Written on 18 August 2020
By: Wima Brahmantya
“Apa makna kemerdekaan Indonesia bagi anda?”
That was the question someone asked me yesterday after the 17s ceremony at de Karanganjar.
Jawaban atas pertanyaan ini tentu tidak sederhana. Maka saya menjawabnya dalam konteks pribadi selaku pengusaha di perkebunan coffee yang dikelola keluarga kami.
Ada banyak cerita tentang perkebunan coffee ini pada masa kolonial Belanda. Salah satunya adalah bagaimana pada saat itu komoditi coffee ternyata hanya boleh dinikmati oleh orang-orang Belanda saja, dan orang-orang pribumi dari golongan ningrat.
What about the commoners?
Ternyata mereka tidak dibolehkan menikmati coffee yang ditanam di bumi mereka sendiri dengan tangan dan keringat mereka sendiri. Mungkin alasannya adalah coffee yang dihasilkan tidak akan cukup untuk komoditi perdagangan jika penduduk lokal juga mengonsumsinya.

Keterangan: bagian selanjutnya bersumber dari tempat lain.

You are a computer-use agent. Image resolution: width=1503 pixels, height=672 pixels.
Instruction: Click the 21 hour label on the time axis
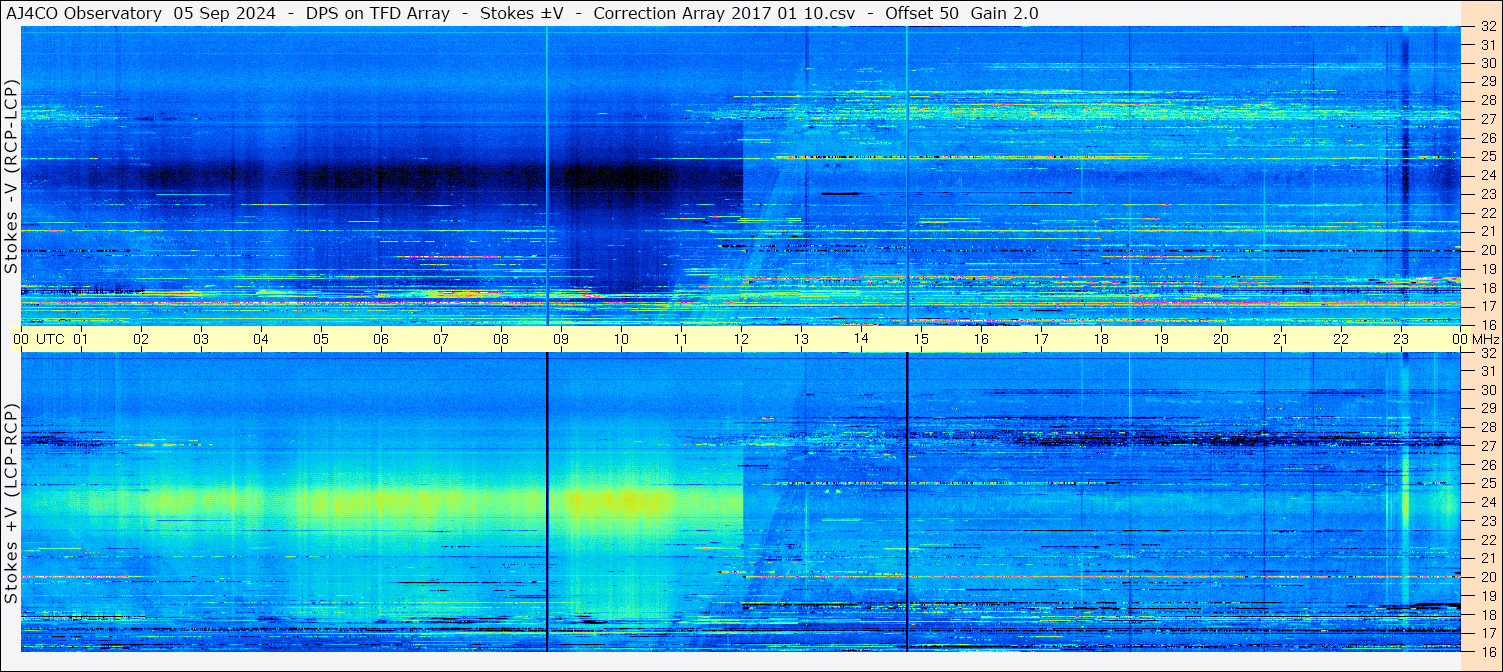coord(1281,340)
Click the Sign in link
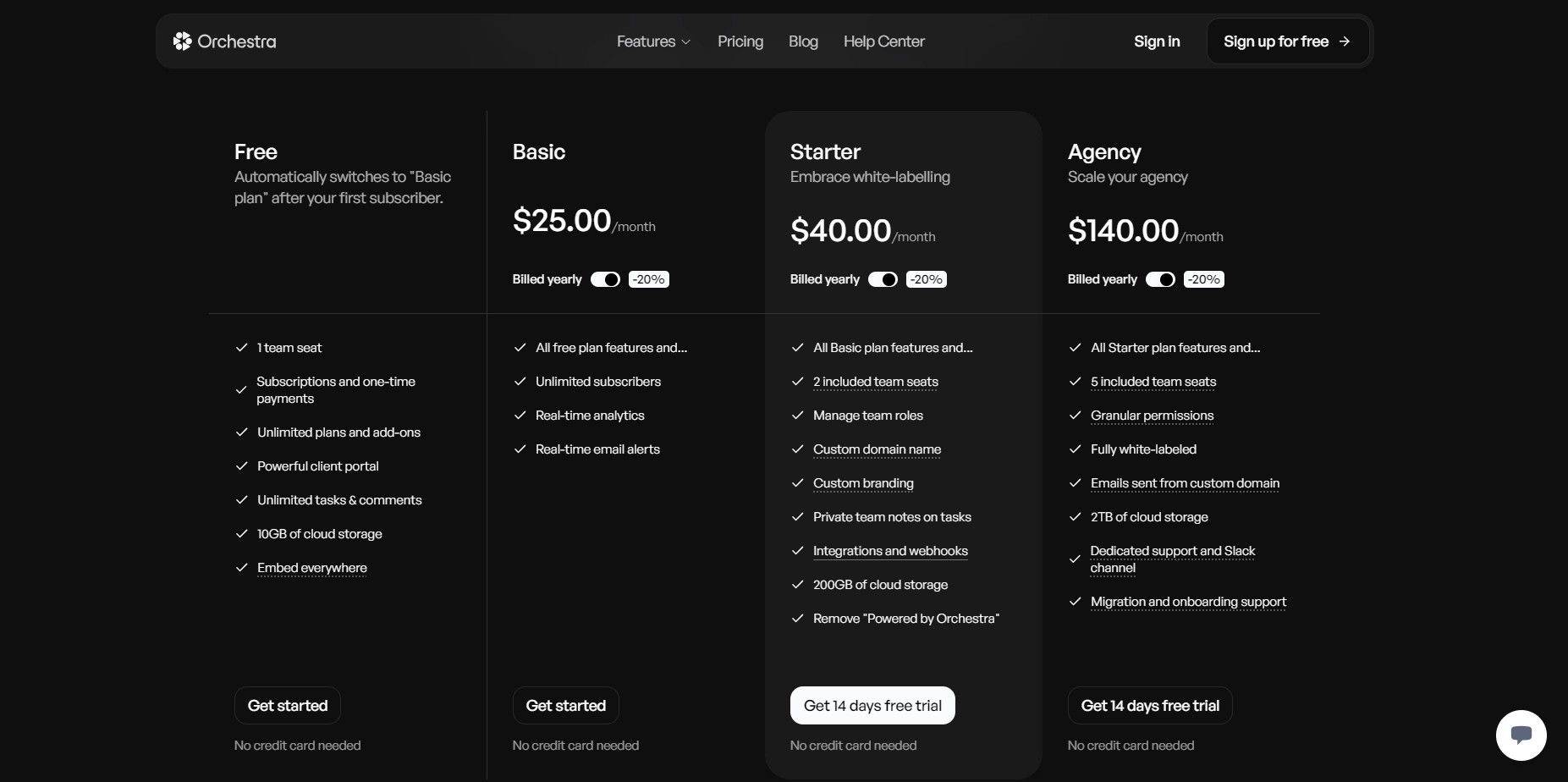 pyautogui.click(x=1157, y=41)
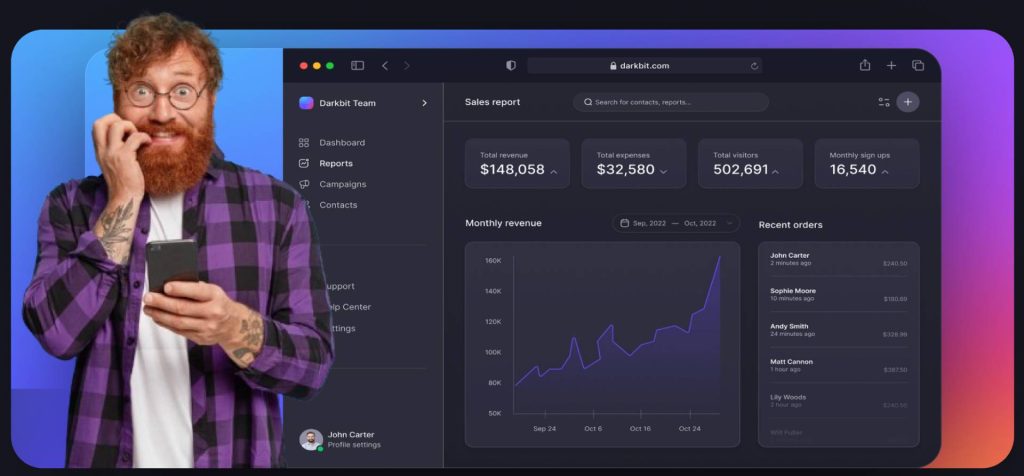The height and width of the screenshot is (476, 1024).
Task: Expand the Total revenue card chevron
Action: 554,172
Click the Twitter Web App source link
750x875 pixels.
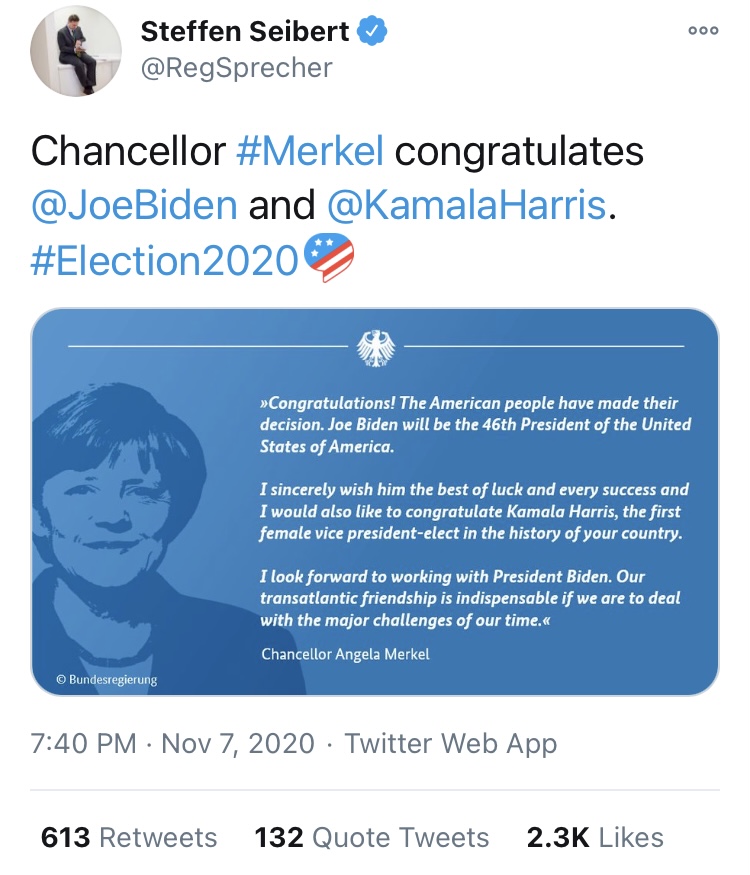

Sebagai gantinya mereka boleh menikmati “teh” yang diseduh dari daun coffee itu sendiri. Tentu saja kenikmatannya berbeda jauh, karena teh daun coffee rasanya sangat pahit, meskipun penelitian menunjukkan bahwa teh daun coffee ini baik untuk kesehatan.
Maka “kemerdekaan” itu bagi saya adalah ketika kita bisa menyeruput coffee yang ditanam dari bumi kita sendiri, yang dirawat dengan tangan dan keringat kita sendiri. Tentu saja termasuk mencari kesejahteraan dari bumi kita sendiri.
Dan tahukah anda, bahwa “rasa merdeka” itu semakin berapi-api tatkala mengingat bagaimana leluhur kami harus melayani “mereka”, dan saat ini “merekalah” yang melayani kami?